RECORDED INFORMATION>
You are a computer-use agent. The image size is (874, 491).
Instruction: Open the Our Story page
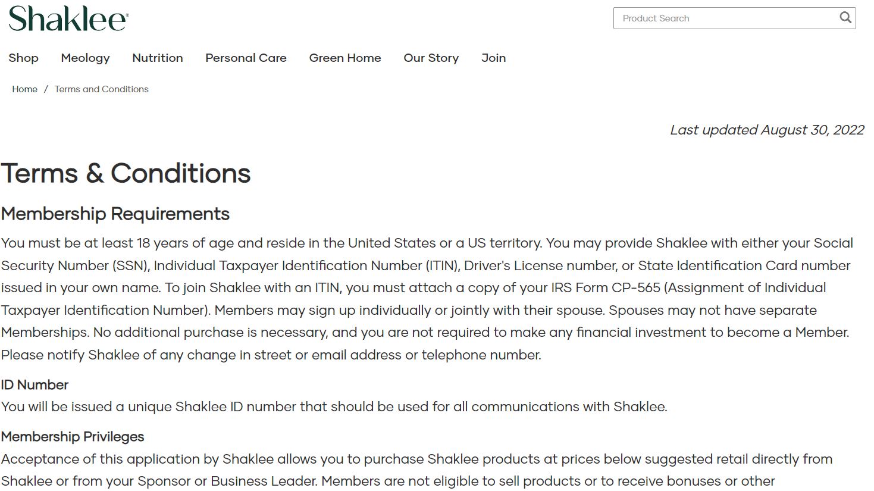pyautogui.click(x=431, y=58)
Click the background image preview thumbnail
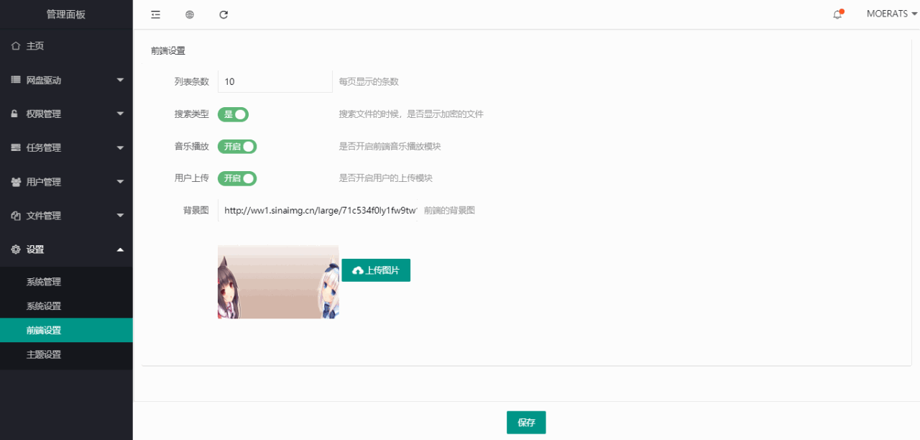The image size is (920, 440). 278,282
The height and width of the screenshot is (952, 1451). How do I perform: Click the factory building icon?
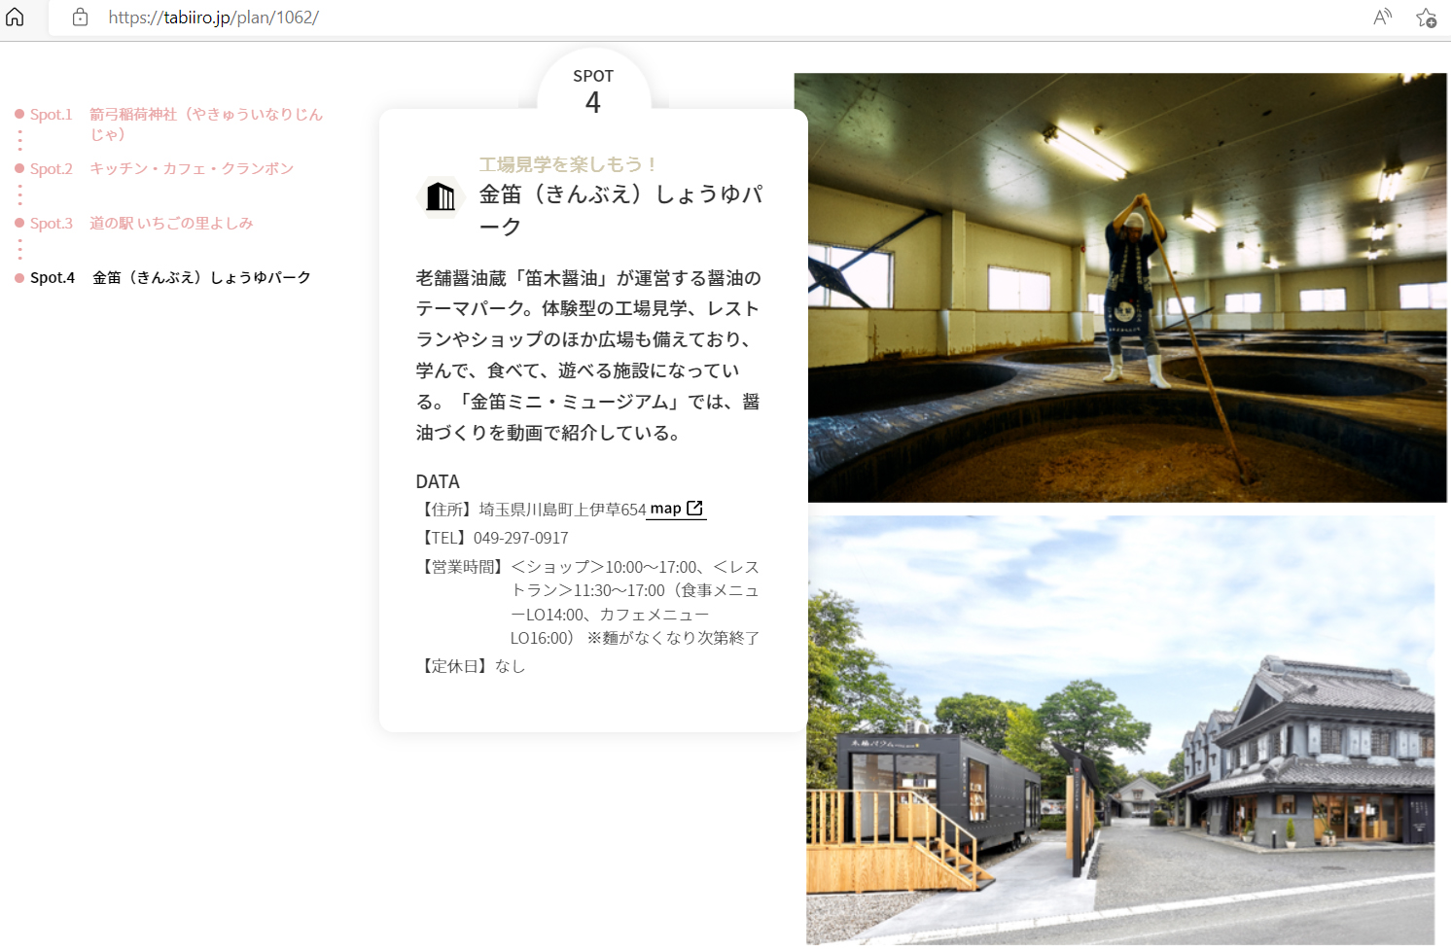(441, 196)
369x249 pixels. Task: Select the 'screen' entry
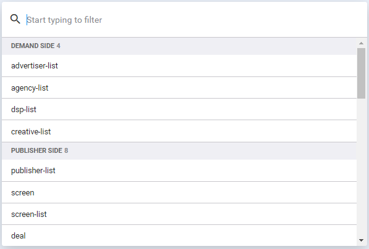click(179, 192)
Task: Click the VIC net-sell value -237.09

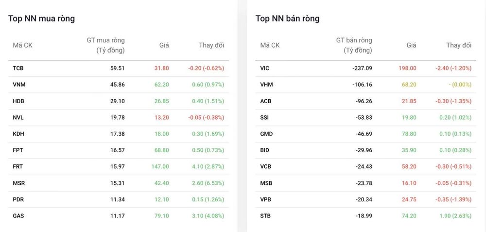Action: (362, 68)
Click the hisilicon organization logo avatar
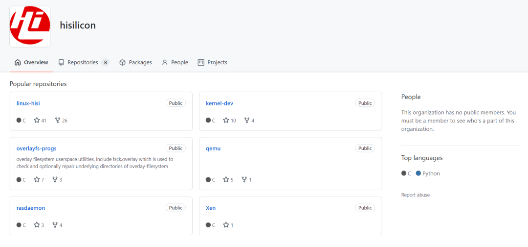The height and width of the screenshot is (247, 528). coord(30,26)
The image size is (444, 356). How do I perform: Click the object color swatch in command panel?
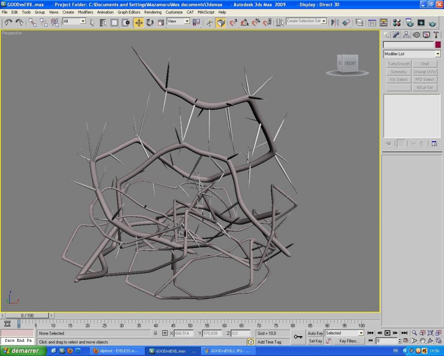pyautogui.click(x=438, y=45)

WORK INSTRUCTIONS> An exact restatement of the lines from the one holding "Task: Click the VIC net-sell value -237.09" through the end of the entries, both ends included, is the whole answer. Pictures stay out.

RESPONSE AREA>
Task: Click the VIC net-sell value -237.09

Action: (362, 68)
Click the hisilicon organization logo avatar
The height and width of the screenshot is (247, 528). coord(30,26)
The image size is (444, 356). How do I perform: Click the object color swatch in command panel?
pyautogui.click(x=438, y=45)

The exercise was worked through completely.